Выбирать особенно было некого, все себя показали плохо, очень плохо, если не сказать безобразно. Но все же приметил он талант в одном низкорослом пареньке Пахше, в высоком как жердь, с прямоугольной челюстью Антее, и в скором как молния Его-реа. Они конечно тоже получили знатно, но в целом были не так чтобы совсем плохи. На них то он и показал. Казалось, что у ребят щеки треснут, так они улыбались, аж глаза от улыбок заплыли – невидно стало.
- Идемте за мной. Я воздам за труды ваши. – и она пошла своей легкой невесомой походкой, будто полетела. А эта троица потрусила за нею, словно щенки за мамкой, только что не скулили от восторга.
Ну что, первая партия абсолютных перерожденцев готова. Конечно это не заказанные вчера Дашей пять или семь человек, но Саати решил: пусть бойцы стараются, чтобы действительно заслужили они право, а не скучно ждали своей очереди.
- Саати, а куда их? – тихо шепнул Ваку-ваку.
- А я откуда знаю. – скучно сказал Саати. – Это её дело, божественное. – посмотрел в жадно ждущие глаза Ваку-ваку. – Наверное блаженство какое-нибудь подарит, а может могущество… Я не знаю.
Ну все, крючок с наживкой заброшен, Ваку-ваку клюнул и уже к завтрашнему утру все племя будет гудеть о том, что лучшим бойцам будут дарованы неземные радости и могущество.

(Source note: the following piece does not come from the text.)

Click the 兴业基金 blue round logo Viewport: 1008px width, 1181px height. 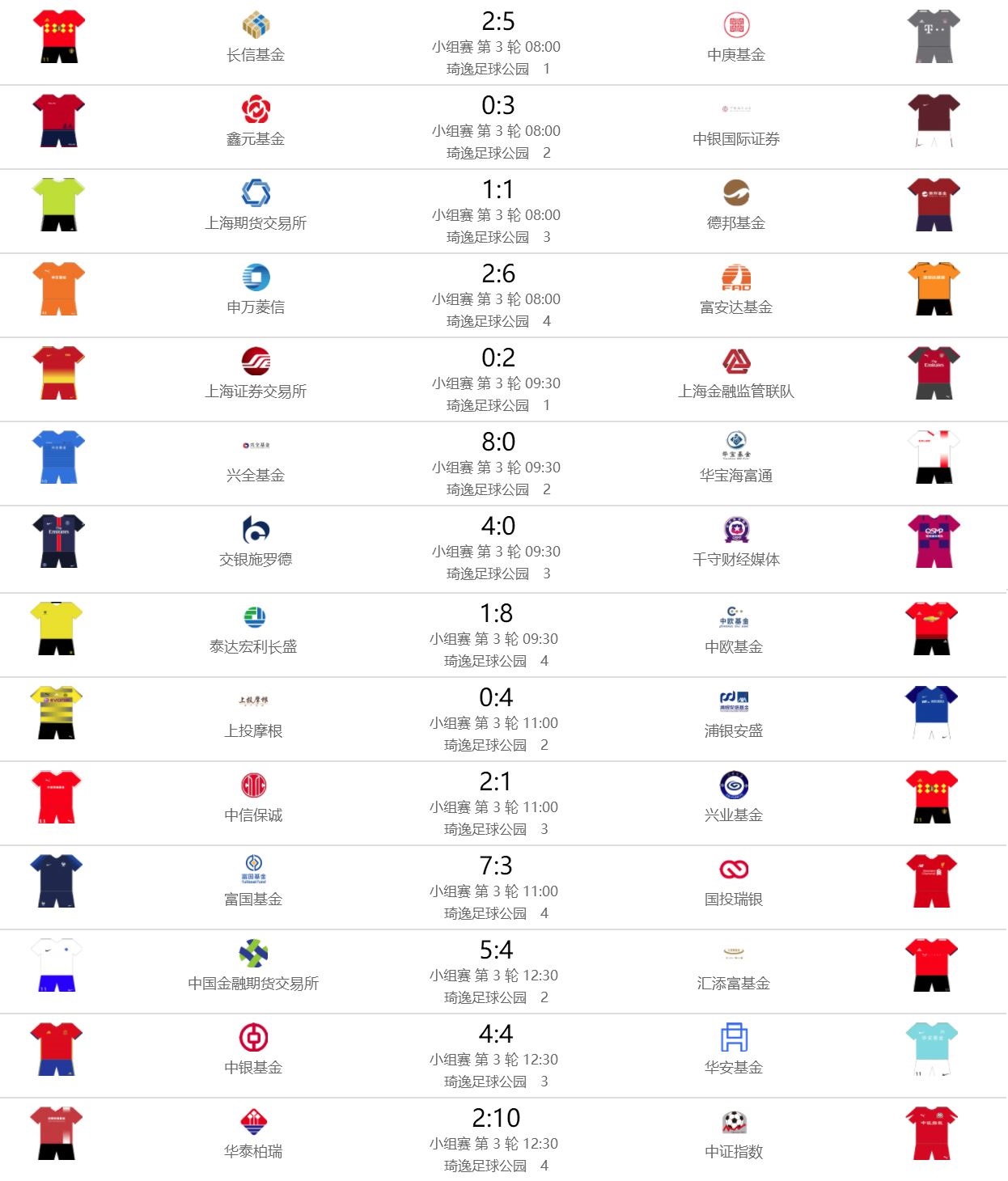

Большего и не надо, для того, чтобы они начали тренироваться так, как и не снилось.
На ночь Саати опять устроился в храме. Почему-то ему казалось, что сегодня Даша снова придет. Тоскливо ей, видит он, что тоскливо. Ей бы сейчас с Романом пообщаться, прижаться к нему, да только нет его, а есть суррогат, недоделка с плохо отпечатавшейся памятью – Саати.

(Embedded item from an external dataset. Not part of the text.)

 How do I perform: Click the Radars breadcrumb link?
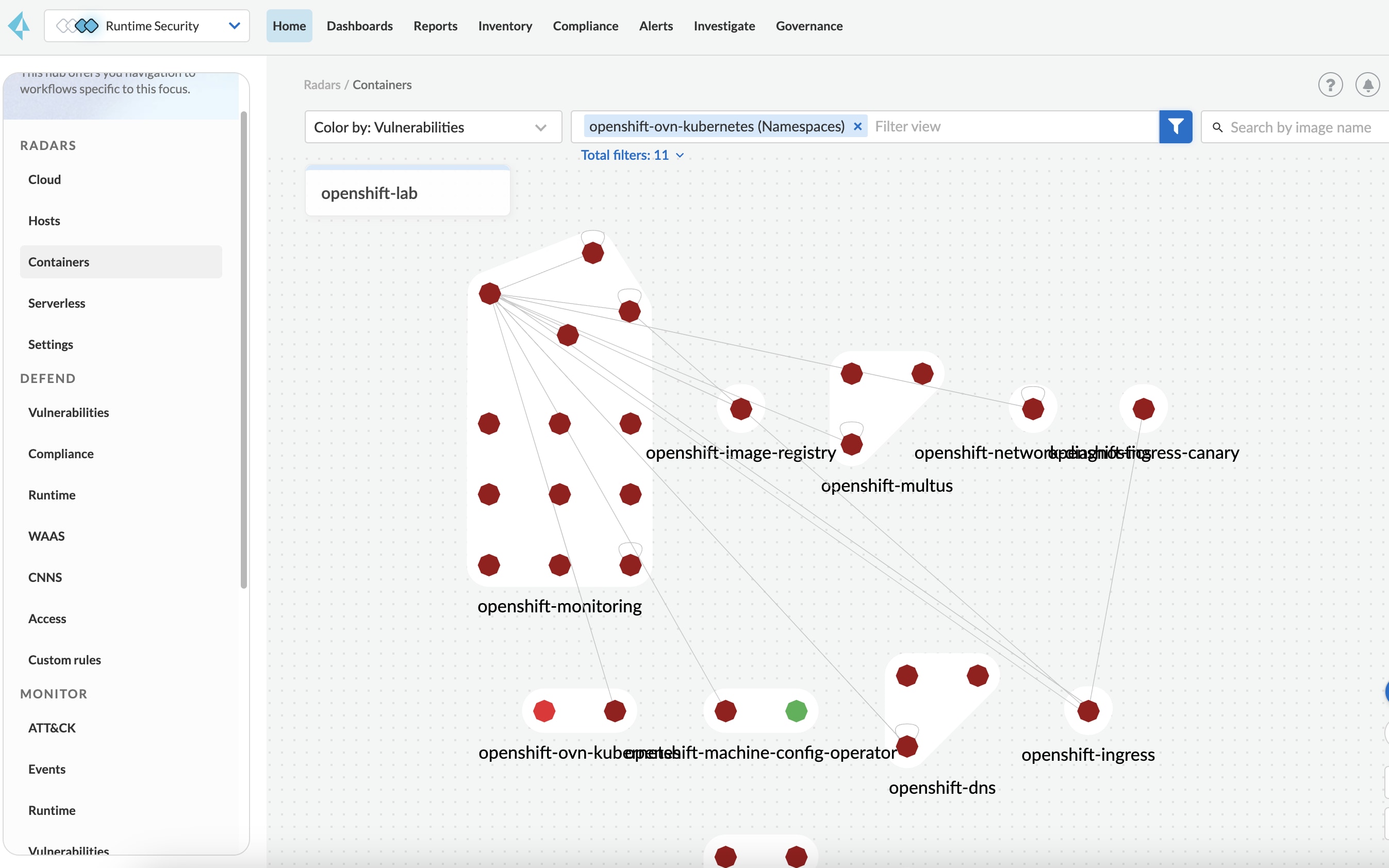pyautogui.click(x=322, y=85)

Он вспомнил о том, как готовился к изменению людей Роман, подумал, что Даша себя так же плохо чувствовать будет, и принес воды в храм, поесть тоже принес, и сел ждать. Ждать пришлось недолго. Как стемнело и разошлись, уставшие за день люди по своим жилищам, явилась она. На этот раз она не пыталась появиться красиво, по божественному – она просто пришла, просто вошла в храм, просто села на циновки. Усталая, щеки впалые, под глазами темные круги набрякли.
- Пить хочешь? – он протянул ей долбленую чашку с водой. Она кивнула, жадно выпила.
- Голова болит. – она взяла плод туатуи, откинулась на циновки, потянулась всем телом и простонала. – Что ж вы такие тугие?
- Сама таких сделала.
- Эх… - откусила кусочек. – Если бы я знала, вы бы у меня с утра и до вечера рубились…
- Тогда бы и не пришлось сейчас что-то доказывать. – резонно заметил Саати.
- Да. Конечно. – откусила еще кусочек, пережевала зло, и вдруг села, откинула надкушенный плод и чуть не закричала. – Всё на смарку! Всё!
- Ну почему всё? – обстоятельно заметил Саати. – До всё ещё далеко. Если поубивают нас всех до единого, тогда всё, а пока…
- А что пока? Скажи, только честно, у нас есть шанс? – она подалась вперед. – Ну?
- Честно. – задумался, потом попытался вспомнить какие изменения вносил в людей Роман, вспомнить получилось – значит это было значимое для него событие. Прикинул, как изменились процессы мышления, как улучшилась физическая память тела, насколько они быстрее стали, потом закусил губу, помычал секунду и сказал вполне уверенно. – Шанс – есть. Небольшой. Но есть.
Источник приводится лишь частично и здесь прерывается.